Prüfen Sie anhand des Interviews unten, ob die folgenden Aussagen zutreffen: (a) Voggenhuber meint, Fischer komme vor allem als deutscher Außenminister. (b) Laut Voggenhuber nähern sich die Stellung des Konvents und die Haltung des Rates einander an. (c) Spengler erklärt, Journalisten und Hörer könnten den Konvent über die ganzen Monate genau verfolgen. Beantworten Sie jede Aussage mit Ja oder Nein und zitieren Sie die entscheidenden Worte des Interviews wörtlich.

• _TEXTAUSZUG_
⁂
Voggenhuber: Guten Tag!
Spengler: Herr Voggenhuber, was erwarten Sie von Ihrem deutschen Parteifreund Joschka Fischer, der da heute erstmals auftaucht?
Voggenhuber: Erstens freue ich mich über seine Entscheidung. Wenn ich mich recht erinnere hieß sein Wahlplakat: "Außen Minister, innen grün". Ich denke, er kommt in erster Linie als deutscher Außenminister, und ich hoffe, dass er sich im Laufe der Arbeit auch innen grün zeigt.
Spengler: Hoffen Sie tatsächlich, dass er ein Gegengewicht zu Giscard D'Estaing bildet, dem ja viele vorwerfen, dass er zu viel auf die Regierungen und zu wenig auf die Parlamente zu hören?
Voggenhuber: Giscard D'Estaing liebäugelt stark mit französischen Vorschlägen und mit der Haltung im Rat. Das schleust auch immer wieder diese Ideen in den Konvent ein, was ja auch für entsprechenden Unmut sorgt. Ich könnte mir vorstellen, dass Joschka Fischer hier eine gewisse Vermittlungsposition einnimmt, weil sich ja auch die Stellung des Konvents und die Haltung des Rates zu verhärten beginnen und wir auf einen Konflikt zusteuern. Ich hoffe, dass er diese Chance wahrnimmt, hier auch Vermittler zu sein.
Spengler: Wir, das heißt die Journalisten und die Hörer des Deutschlandfunks, wir können den Konvent ja nun nicht die ganzen Monate ganz dezidiert verfolgen, anders als Sie. Wo steht er denn im Augenblick?
⁂
• _EINTRÄGE_

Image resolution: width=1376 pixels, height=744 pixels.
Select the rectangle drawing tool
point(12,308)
⁂
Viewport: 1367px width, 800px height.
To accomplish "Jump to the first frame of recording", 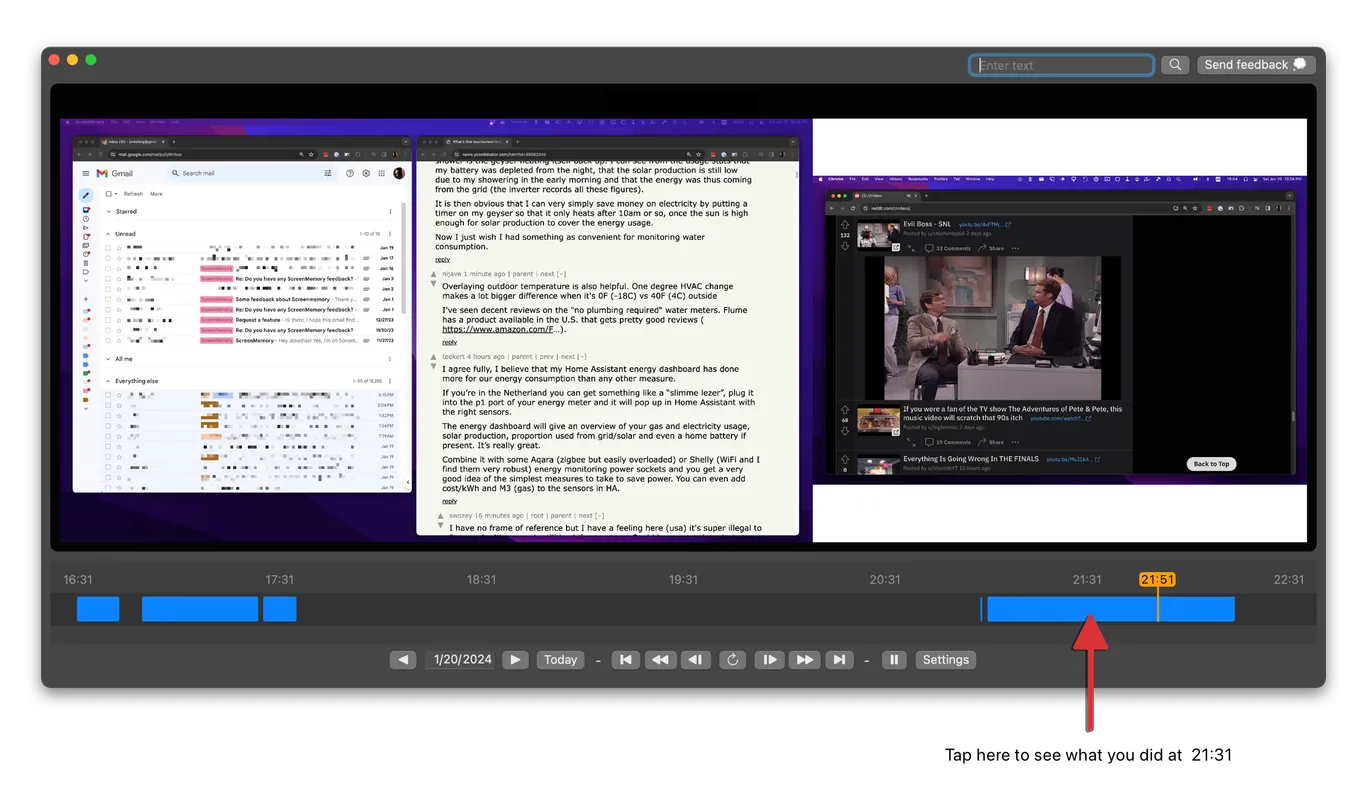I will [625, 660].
⁂
• _VOLLSTÄNDIGE ANTWORT_
(a) Ja: „Ich denke, er kommt in erster Linie als deutscher Außenminister“
(b) Nein: „weil sich ja auch die Stellung des Konvents und die Haltung des Rates zu verhärten beginnen“
(c) Nein: „wir können den Konvent ja nun nicht die ganzen Monate ganz dezidiert verfolgen“